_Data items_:
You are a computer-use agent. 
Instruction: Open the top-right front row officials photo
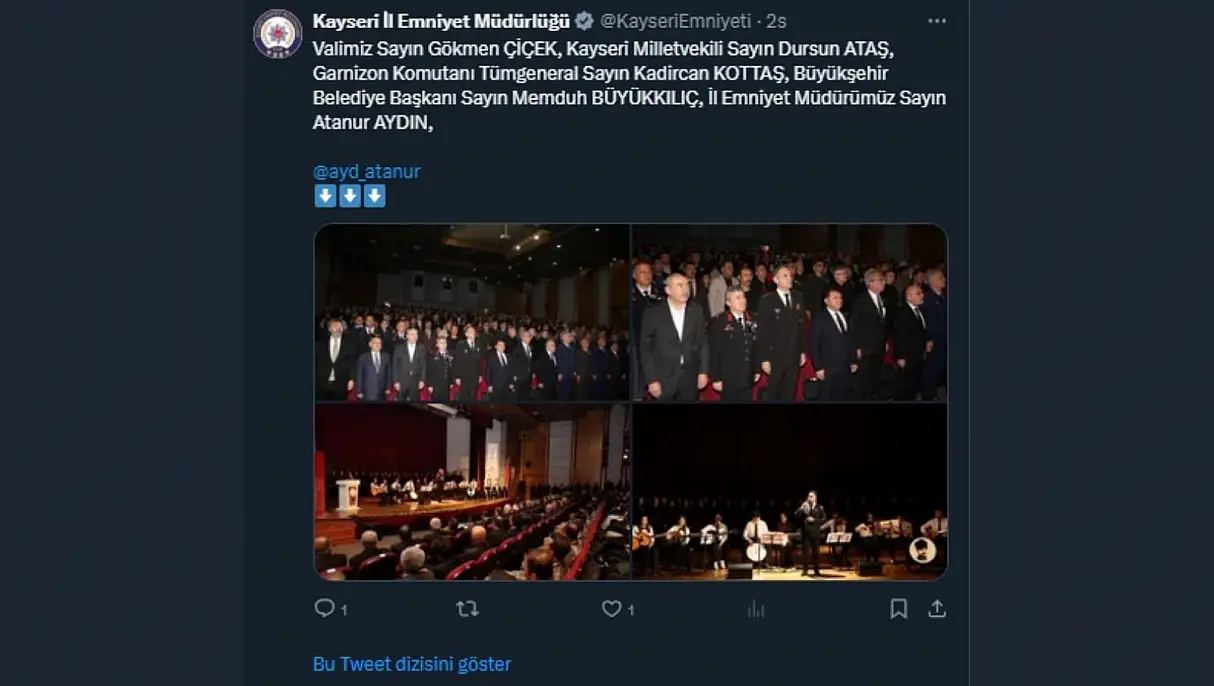click(789, 313)
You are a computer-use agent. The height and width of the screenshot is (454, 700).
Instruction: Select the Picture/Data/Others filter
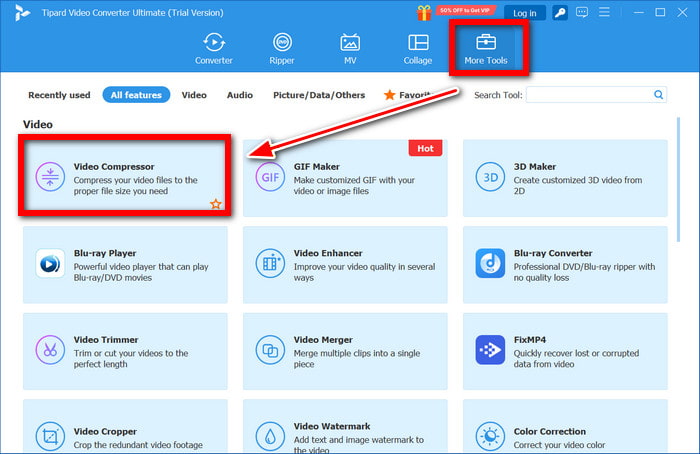(319, 95)
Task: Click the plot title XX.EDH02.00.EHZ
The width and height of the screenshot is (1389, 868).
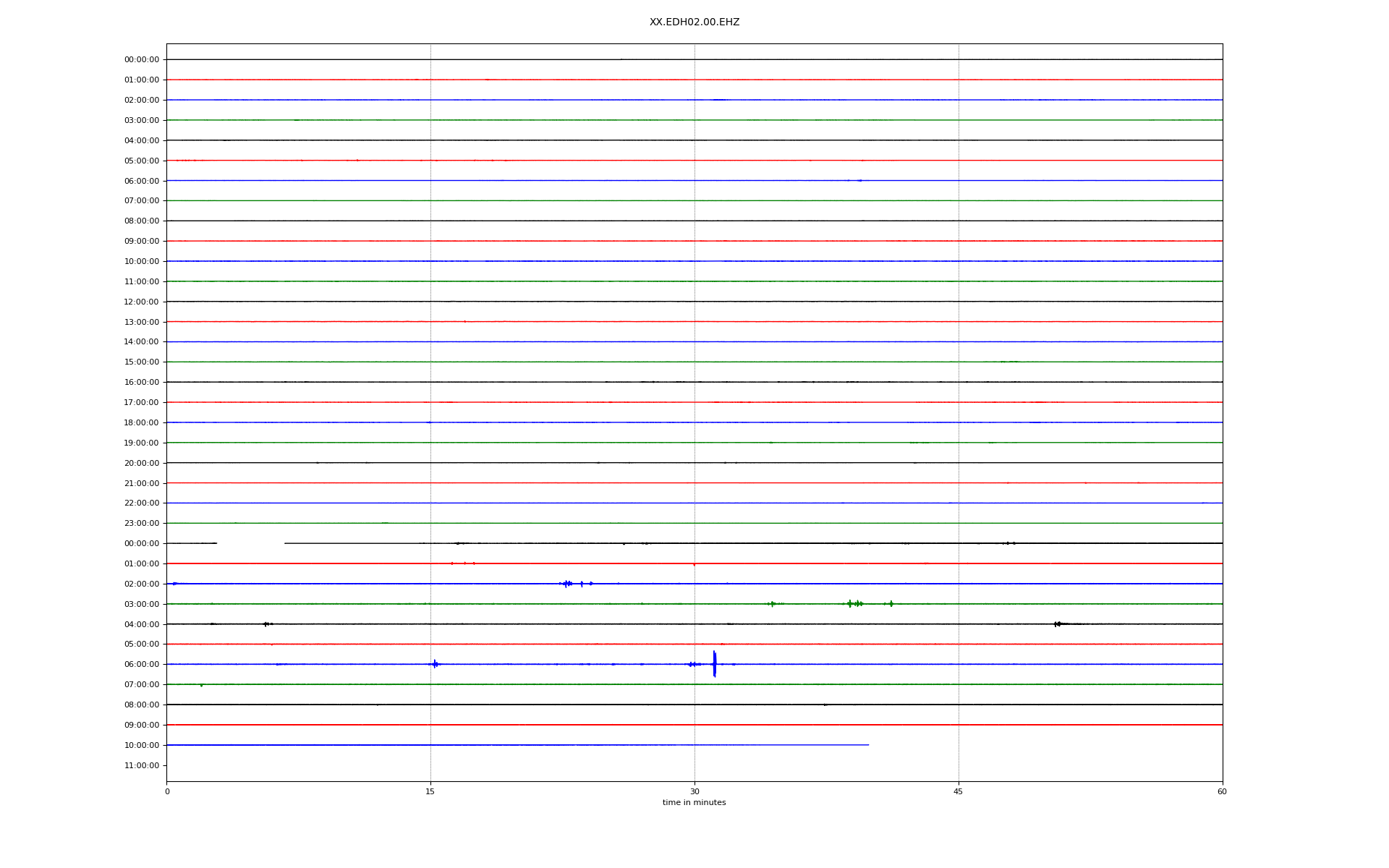Action: click(x=694, y=22)
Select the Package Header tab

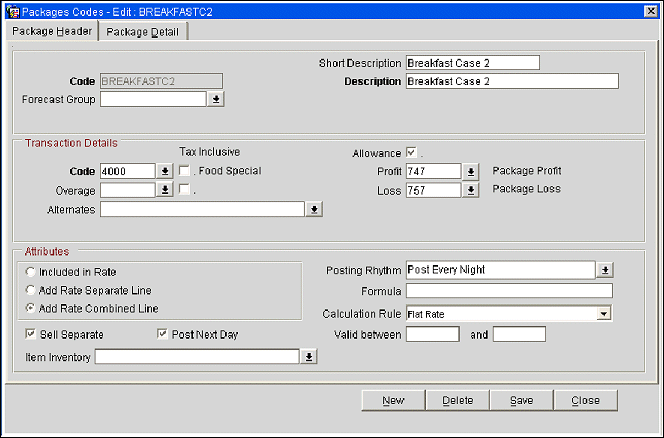click(52, 32)
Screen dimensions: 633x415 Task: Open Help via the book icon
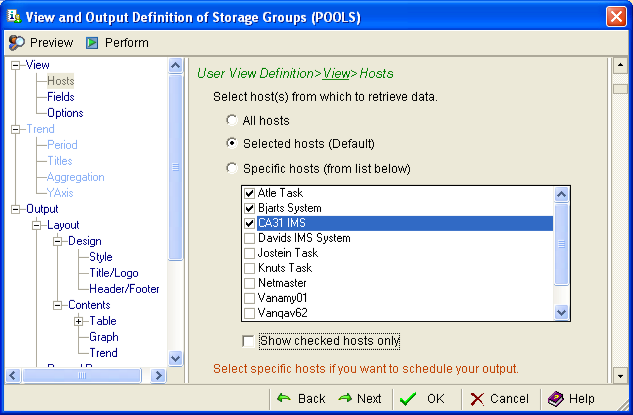(x=555, y=398)
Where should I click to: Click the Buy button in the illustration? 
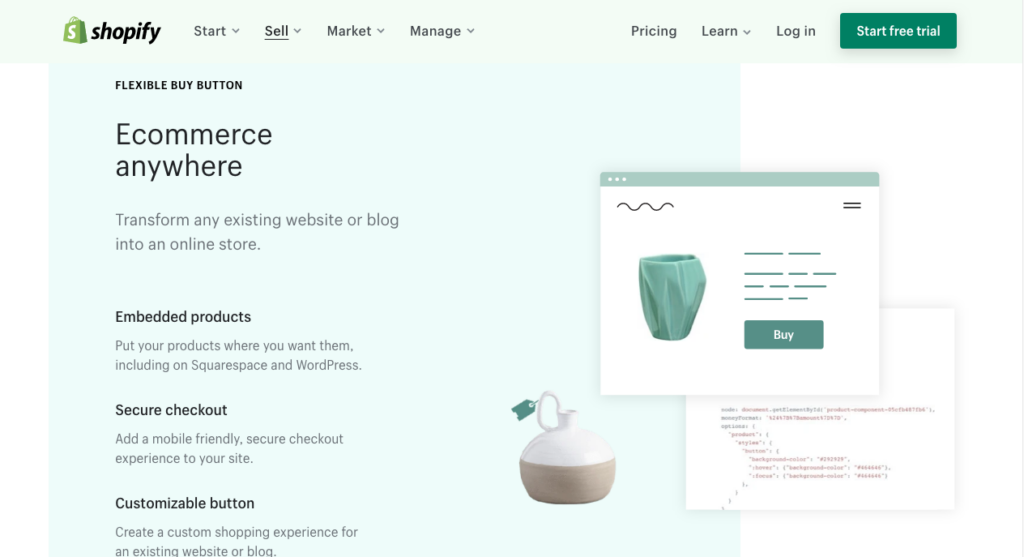click(x=784, y=334)
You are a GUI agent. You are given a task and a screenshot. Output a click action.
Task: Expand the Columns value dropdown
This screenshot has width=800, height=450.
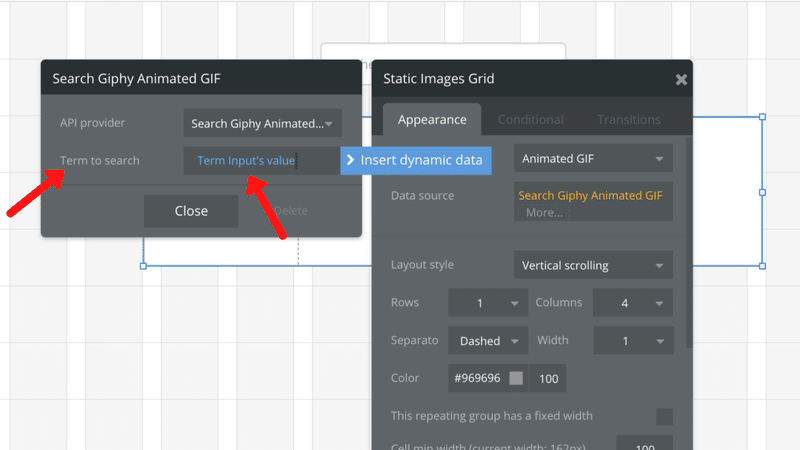tap(632, 303)
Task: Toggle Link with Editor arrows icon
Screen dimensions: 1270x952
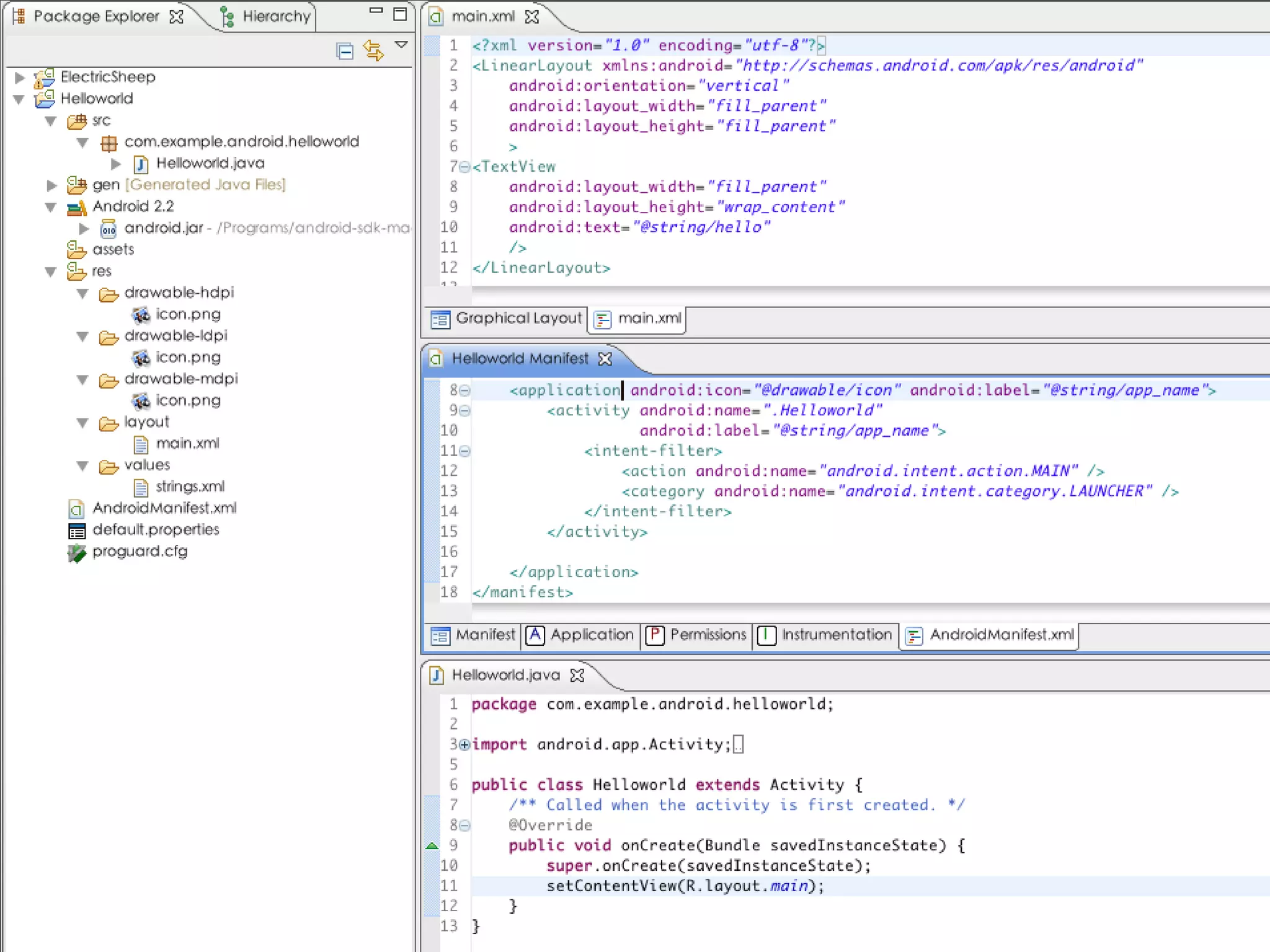Action: pos(373,50)
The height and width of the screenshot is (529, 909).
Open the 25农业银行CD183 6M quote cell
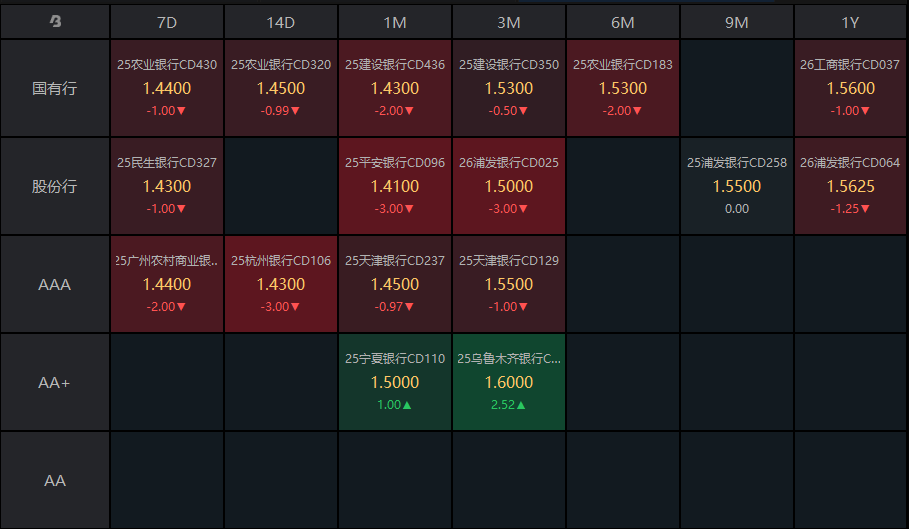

_TASK DESCRIPTION_: Arrange the lines above as a numbered list, skipping any blank lines and leaving out the pictures.

_SOLUTION BELOW_:
1. You are a computer-use agent. 
2. Instruction: Open the top-right front row officials photo
3. click(789, 313)
4. You are a computer-use agent. The height and width of the screenshot is (454, 700).
5. Instruction: Select the Picture/Data/Others filter
6. (319, 95)
7. Task: Click the plot title XX.EDH02.00.EHZ
8. The width and height of the screenshot is (1389, 868).
9. Action: click(x=694, y=22)
10. Select the Package Header tab
11. click(52, 32)
12. Screen dimensions: 633x415 Task: Open Help via the book icon
13. (x=555, y=398)
14. Where should I click to: Click the Buy button in the illustration? 
15. click(x=784, y=334)
16. You are a GUI agent. You are given a task and a screenshot. Output a click action.
17. Task: Expand the Columns value dropdown
18. This screenshot has width=800, height=450.
19. tap(632, 303)
20. Task: Toggle Link with Editor arrows icon
21. Screen dimensions: 1270x952
22. Action: pos(373,50)
23. The height and width of the screenshot is (529, 909).
24. Open the 25农业银行CD183 6M quote cell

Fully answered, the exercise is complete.